Russia Needs to Remove Legislative Barriers in Trade Relations
OREANDA-NEWS. August 16, 2010. The costs involved in crossing the customs border are sometimes unpredictable and discourage investors from opening new production facilities in Russia, Dmitry Medvedev said at a meeting on the country’s investment climate.
The President cited the need to remove legislative barriers impeding development of trade relations and noted that this problem affects Russian producers too, including potential exporters of high-technology products.
The Customs Union’s development prospects were also discussed at the meeting. Noting the project’s scale, Mr Medvedev said that this customs union, formed by Russia, Belarus and Kazakhstan, aims to make the three countries’ economies stronger and more stable in an environment of regional and global competition.
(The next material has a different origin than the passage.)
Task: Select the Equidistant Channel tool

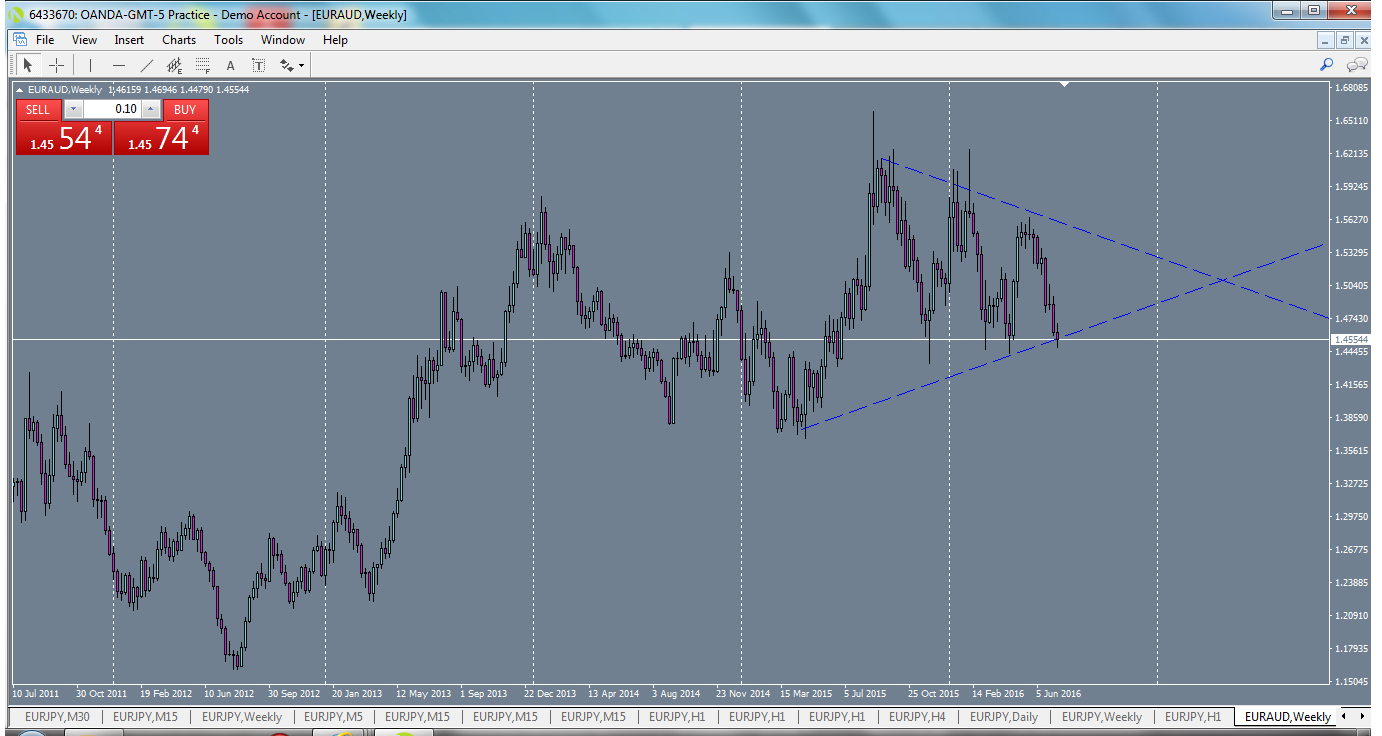Action: coord(174,65)
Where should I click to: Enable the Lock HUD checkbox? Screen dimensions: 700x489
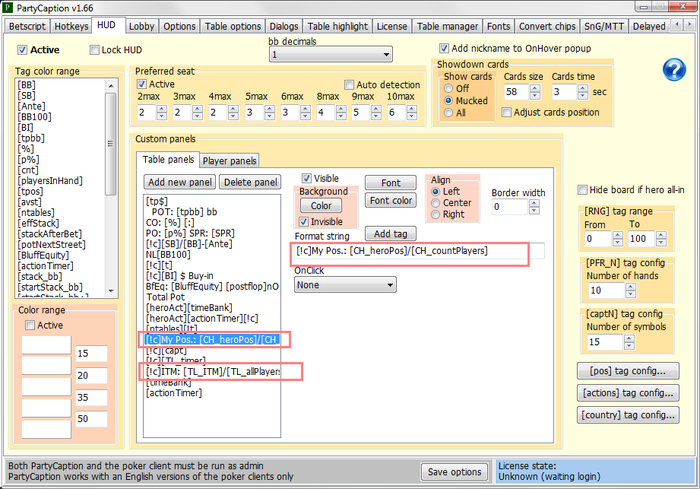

The President said it is important at the same time, however, to ensure that the Customs Union offers comfortable conditions for investors from other countries.
Among those taking part in the meeting were First Deputy Prime Ministers Viktor Zubkov and Igor Shuvalov, Foreign Minister Sergei Lavrov, Economic Development Minister Elvira Nabiullina, Chairman of the Central Bank Sergei Ignatyev, head of the Federal Customs Service Andrei Belyaninov, head of the Federal Service for the Oversight of Consumer Protection and Welfare Gennady Onishchenko, and representatives of the Finance Ministry, Federal Tax Service, and Russian Union of Industrialists and Entrepreneurs.